On connaît le Wanson metteur en scène, celui qui depuis 30 ans, donne la parole aux oubliés de la société, traverse les continents pour s’immerger dans d’autres cultures, mélange les genres, se confronte aux classiques du répertoire… On connaît beaucoup moins le comédien … Sa dernière apparition date de 2005;  dans "La Mouette" de Tchekhov montée par Jacques Delcuvellerie, il était Treplev,  le jeune écrivain idéaliste et révolté contre une société bourgeoise réactionnaire qu’il accuse de ne pas reconnaître son talent.

"Bonsoir, vous croyez m’avoir déjà rencontré … " Cheveux lissés, barbe dévorant son  visage fatigué, mains enfoncées dans les poches du veston trop large, il nous fait face, debout mais pour combien de temps? Des chaises sont éparpillées et un piano occupe un coin de la scène. Nous sommes dans un bar d’Amsterdam. Chez Camus, c’est à un inconnu de passage que Jean-Baptiste Clamence livre sa confession. Ici, c’est nous, spectateurs, qu’il prend à témoins mais dont il semble fuir le regard. Aujourd’hui "juge-pénitent" comme il se définit lui-même, il a été autrefois à Paris un avocat célèbre, champion des nobles causes, chevalier blanc persuadé de détenir la vérité. Et puis un soir sous un pont, un cri : une femme est sur le point de se noyer et il ne fera pas un geste pour la sauver. Là commence sa propre descente aux enfers : il va remettre en question ses comportements passés, et notamment la légitimité même de ce qu’il croyait être bonté et générosité. "J’ai compris qu’aider les autres augmentait d’un degré l’amour que je me portais" et "Je n’aspirais qu’au pouvoir et à la domination". Aucun remède, ni l’amour ni la débauche ne parvient à le détourner des souvenirs qui le hantent. Reste la fuite : les canaux d’Amsterdam, pareils aux "cercles de l’enfer", le genièvre et le Zuiderzee.

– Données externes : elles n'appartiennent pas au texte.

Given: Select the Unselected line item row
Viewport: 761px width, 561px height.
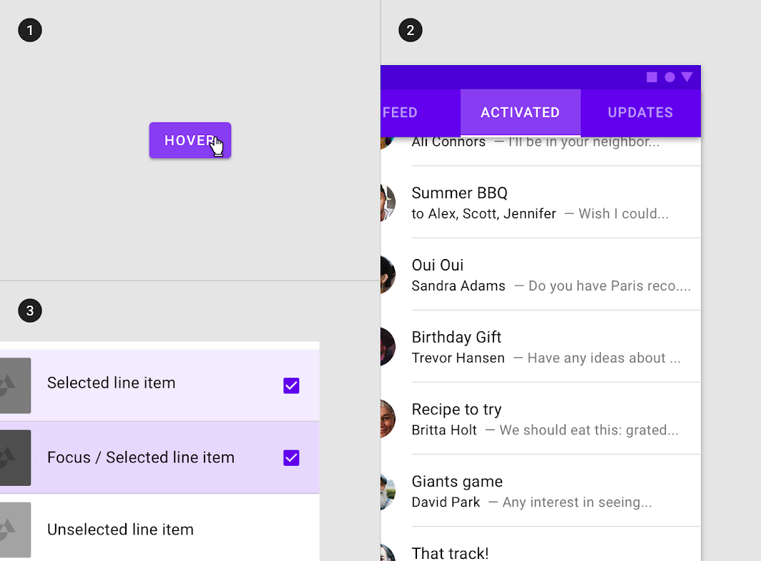Looking at the screenshot, I should click(x=159, y=530).

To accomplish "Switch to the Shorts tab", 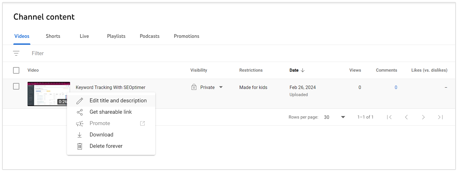I will (53, 36).
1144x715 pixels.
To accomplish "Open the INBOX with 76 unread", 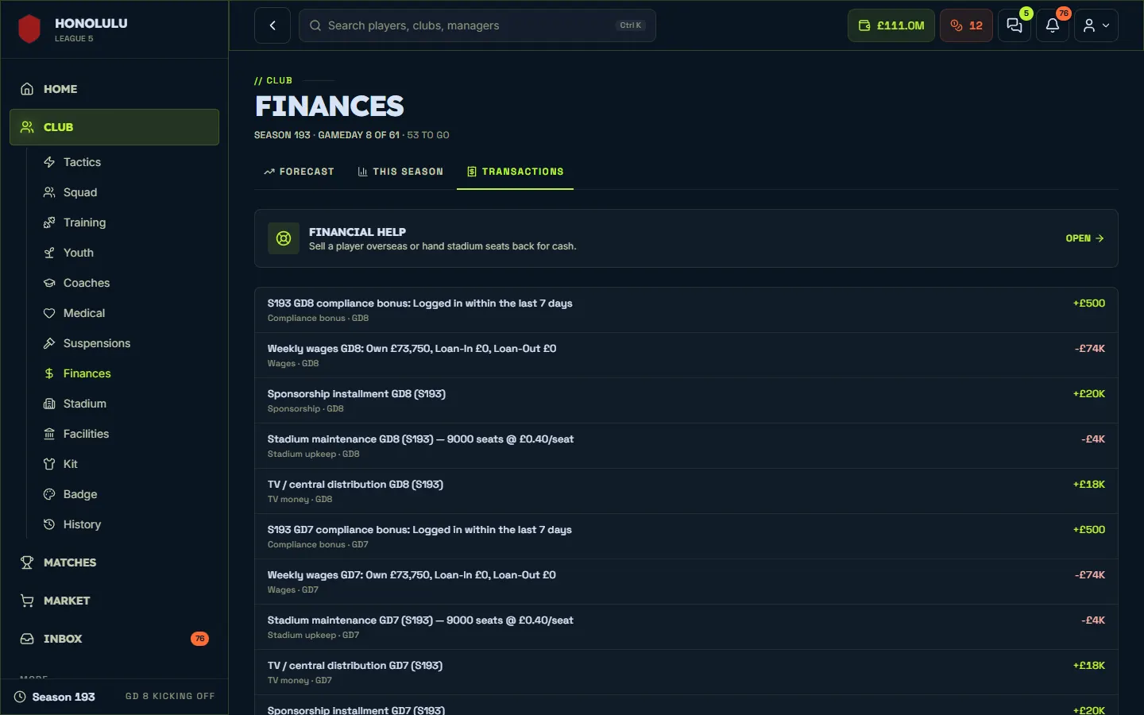I will [x=114, y=639].
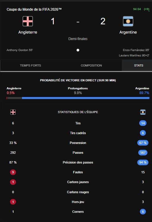Screen dimensions: 152x222
Task: Click the blue 14 shots badge
Action: click(x=143, y=123)
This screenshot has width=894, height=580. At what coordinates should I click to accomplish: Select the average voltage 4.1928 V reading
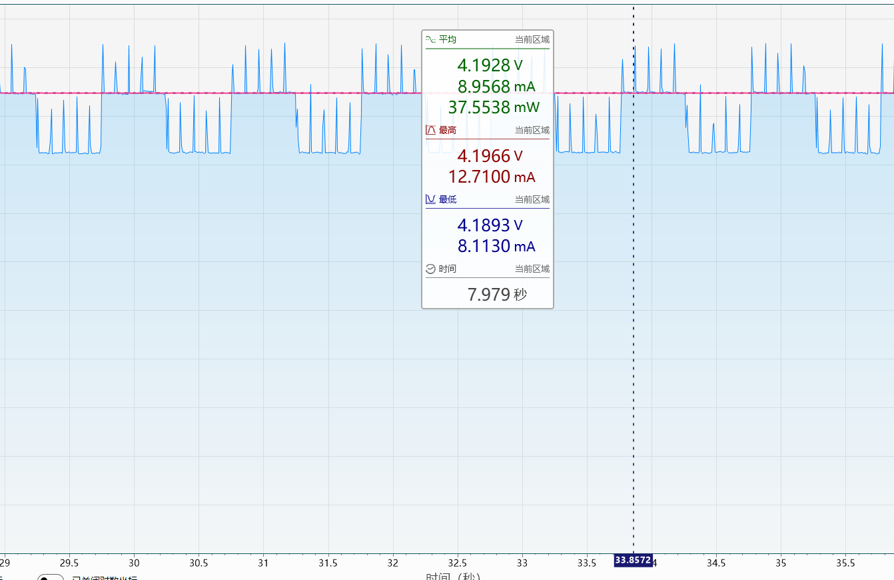(x=490, y=65)
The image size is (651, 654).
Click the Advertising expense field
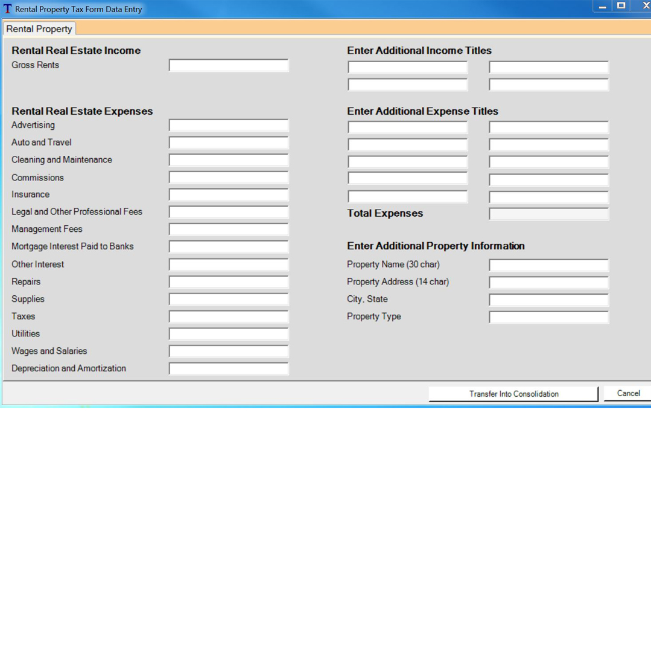pos(228,125)
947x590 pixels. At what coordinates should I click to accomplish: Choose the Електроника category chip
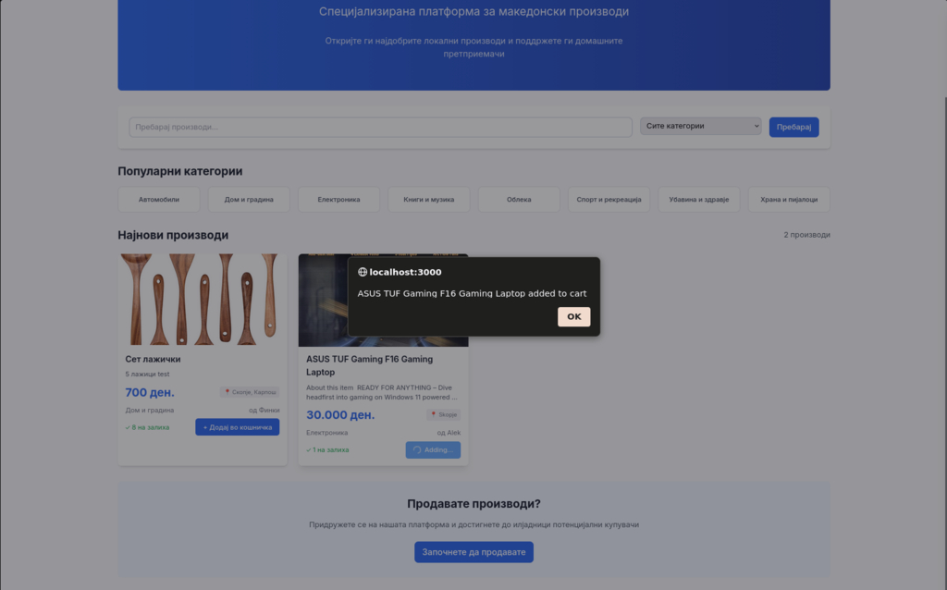338,200
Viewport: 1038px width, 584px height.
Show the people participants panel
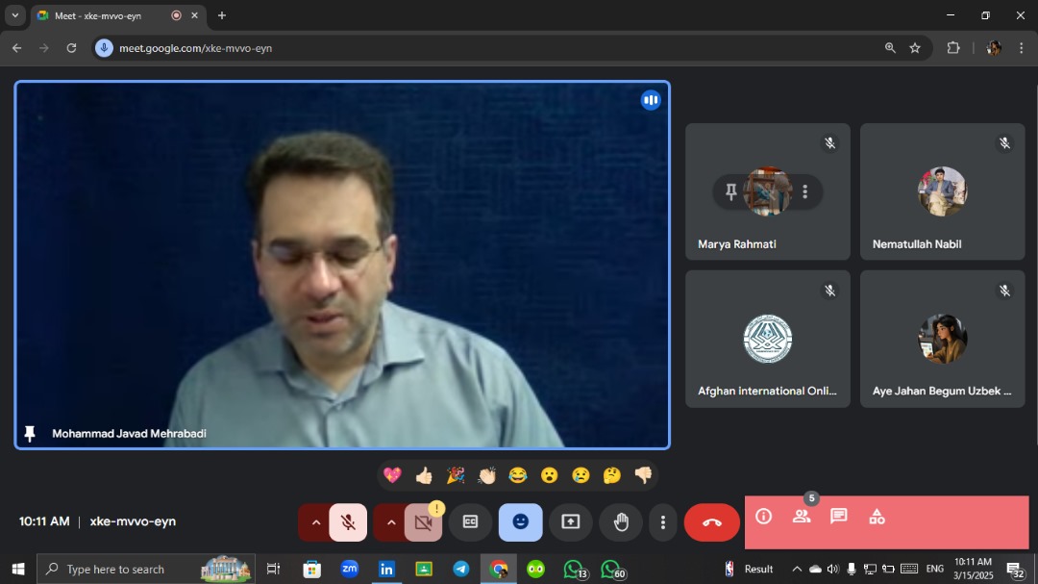point(801,517)
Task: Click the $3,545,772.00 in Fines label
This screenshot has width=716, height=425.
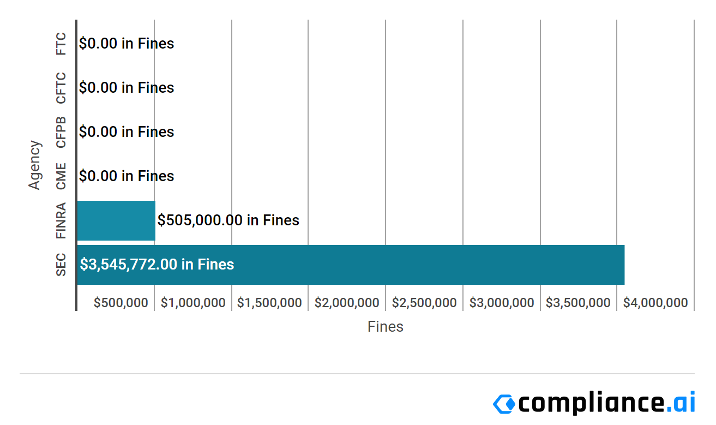Action: pos(157,265)
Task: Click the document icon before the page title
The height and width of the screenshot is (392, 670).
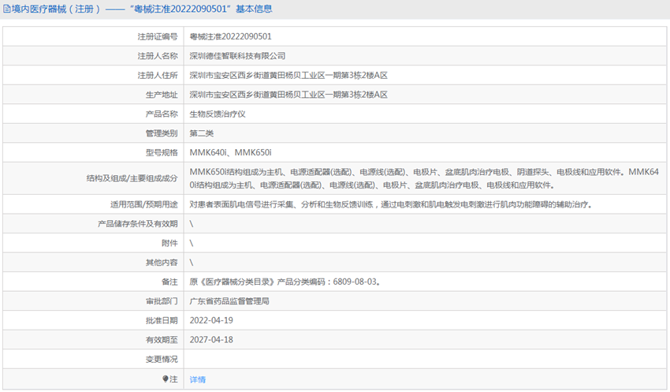Action: pyautogui.click(x=6, y=9)
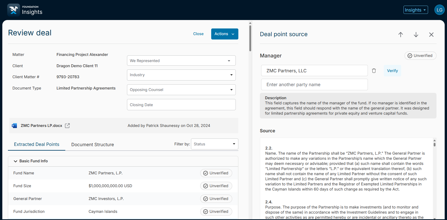Toggle Unverified status for Fund Name

[216, 173]
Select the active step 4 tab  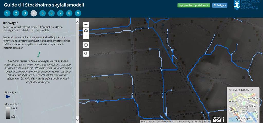[x=34, y=13]
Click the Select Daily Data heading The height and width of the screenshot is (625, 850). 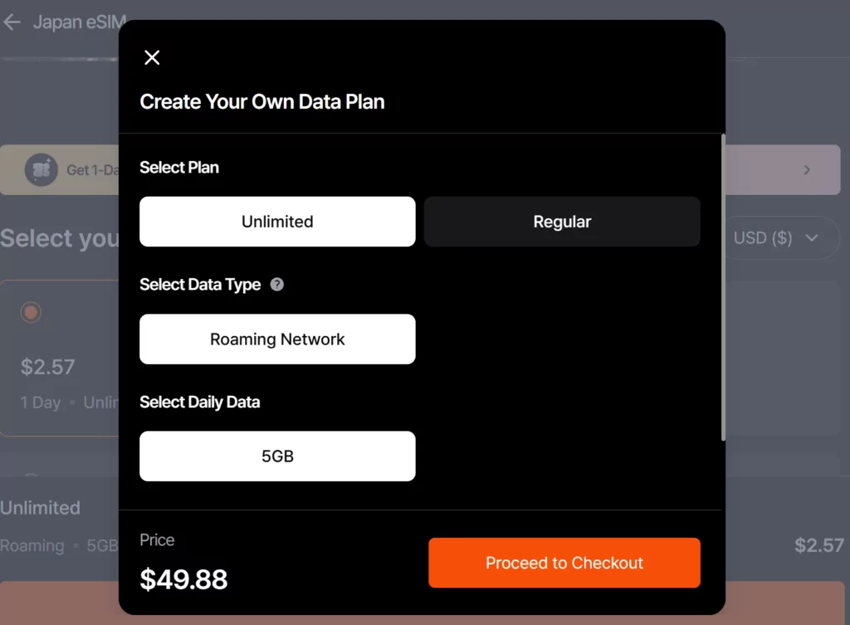point(200,403)
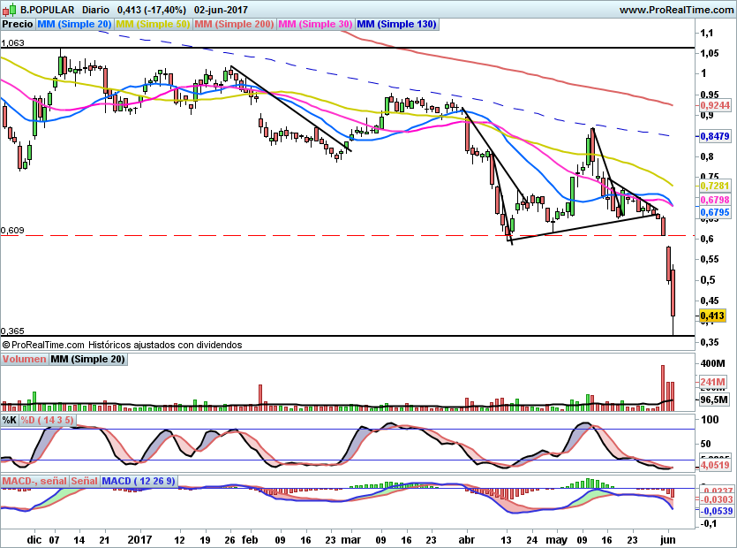Screen dimensions: 737x548
Task: Click the MACD-, señal histogram label
Action: click(x=34, y=481)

Lorent Wanson dans "La Chute"
Lorent Wanson dans "La Chute" © Alice Piemme

Dans ce voyage au plus profond de la conscience, Lorent Wanson est tout simplement bouleversant. On retrouve chez l’acteur la même passion, la même exigence, la même sincérité que chez le metteur en scène. Comme le rôle de Treplev, celui-ci lui colle au corps. Il s’approprie magistralement la complexité du personnage de Clamence, à la fois émouvant et pathétique, lucide mais parfois complaisant dans son autoflagellation, solitaire mais assoiffé d’altérité vraie (" je n’ai plus d’amis, rien que des complices "). En quête de vérité, … mais où la trouver ? Et l’on ne peut s’empêcher d’entendre, à travers les mots de Camus, ses propres doutes et interrogations. Qui renvoient aux nôtres, bien sûr …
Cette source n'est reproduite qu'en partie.